For many European artists, on the other hand, the East has long been seen in the light of a supposed Western superiority. That "oriental question" cleared the way for colonialism. Even today, when most Nobel Prizes go to Western writers, the readiness of the Western literary world to look beyond its own cultural context is questionable.

"Today we must maintain contact with living Islamic culture and take it seriously as a partner in dialogue," warns Weidner. That means: listen, translate as faithfully as possible and enter into discussion. Stefan Weidner is certain: "If we do this with the same interest as Goethe did back in his time, we will do it right." According to Weidner, a new kind of world literature is being created by those writers who venture across borders and seek answers to questions not confined to their own regions.

Stone slabs resembling chairs face each other in a forested setting
Hafiz-Goethe monument in WeimarImage: Imago Images

A common destiny

A panel discussion with Homero Aridjis, a Mexican writer of Greek origin who creates "ecopoetry" aimed at provoking concern for the environment, is one example of that.

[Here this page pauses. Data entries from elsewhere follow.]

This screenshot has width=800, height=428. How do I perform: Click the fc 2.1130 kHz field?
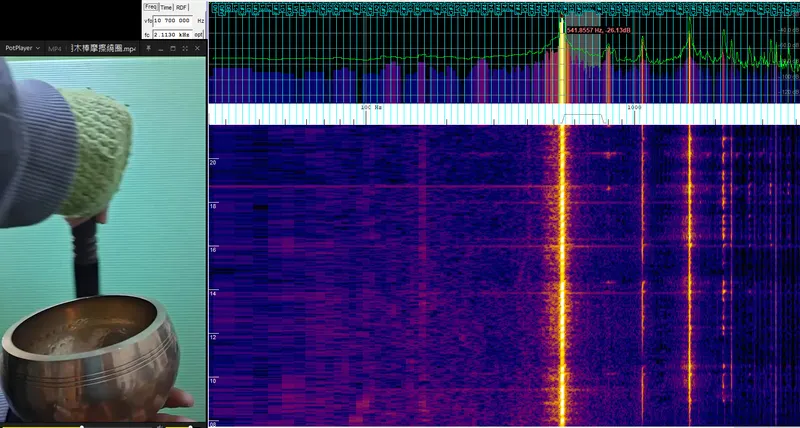tap(171, 34)
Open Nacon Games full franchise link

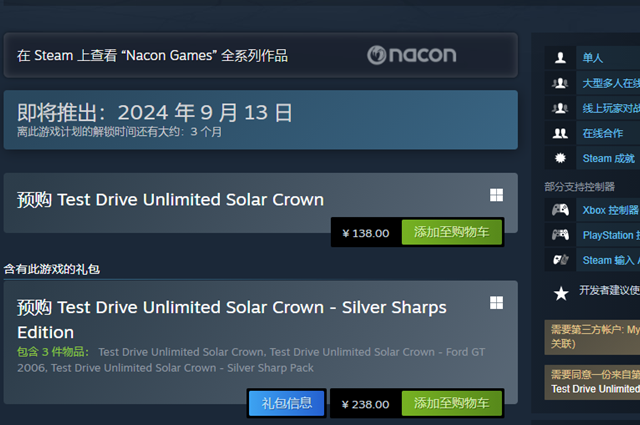152,56
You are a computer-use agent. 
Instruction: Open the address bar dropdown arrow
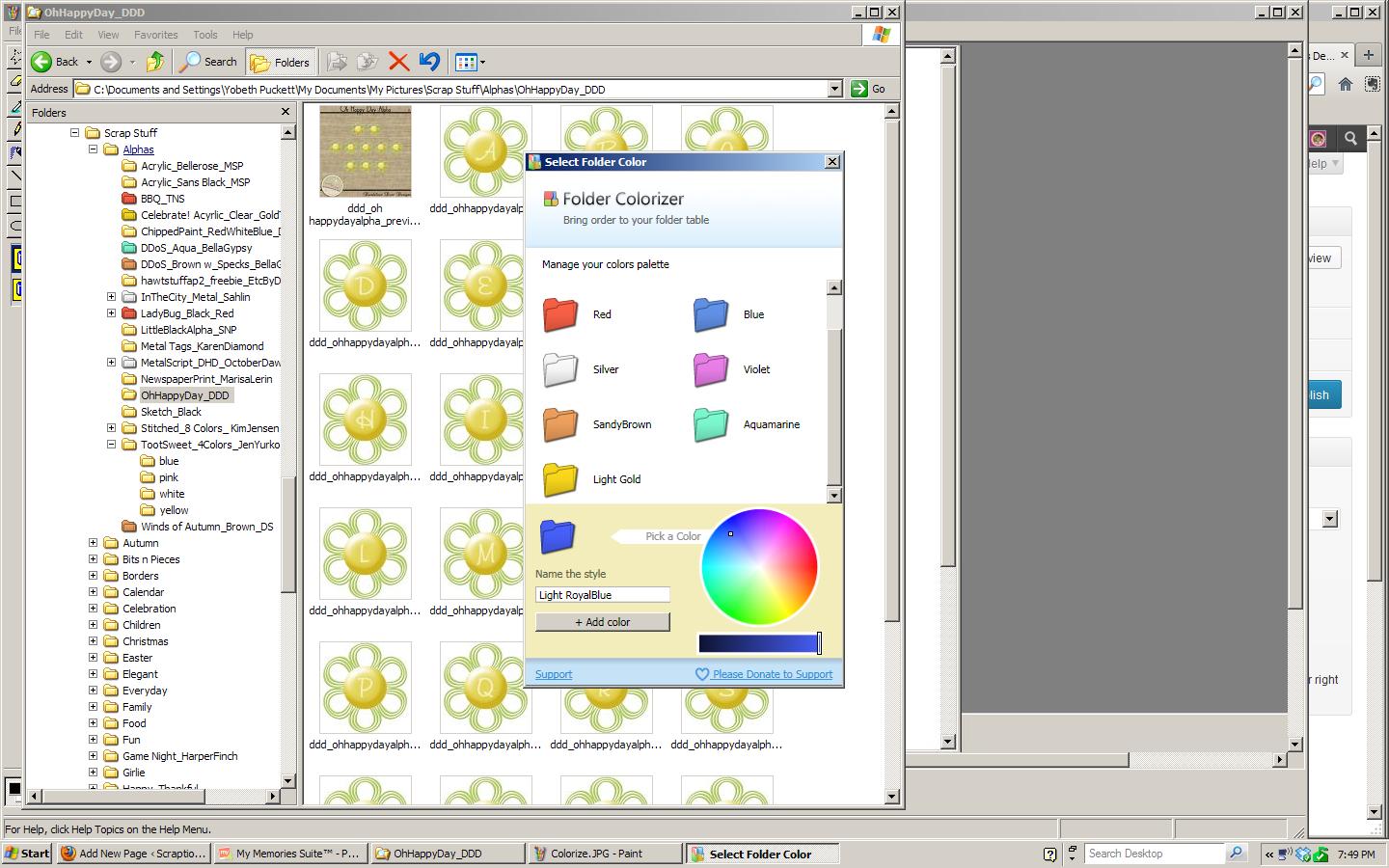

Moreover, the exhibition of the Cairo-based Lebanese artist Bahia Shehab showed that this intercultural enterprise need not be confined to literature. On walls around the world, Shehab paints quotes from poems by the Palestinian lyricist Mahmud Darwish. With them, she intends to illustrate a common human destiny. On the Greek island of Cephalonia she drew attention to the tragedy of dead refugees. "Those who have no land have no sea" are the words by Darwish she quoted in Arabic script, the letters arranged to suggest sinking ships.

Composition student Guillem Palomar takes a similar view. At its core, he says, cultures and religions, such as Christianity and Islam, are very similar. "Art is there to symbolically express this similarity," he says. Coming from Spain, where Jews, Christians and Muslims lived peacefully side by side for centuries and where Jewish mystics wrote in Arabic, Palomar adds, "I believe that art is greater than the egocentrism that separates us."

On the final evening of the festival, as cellist Astrig Siranossian and horn player Ben Goldscheider of the West Eastern Divan Orchestra, together with baritone Michael Volle and Daniel Barenboim at the piano, performed Palomar's mysterious, atonal, slowly building composition, that aim seemed to have been reached — at least for eight minutes.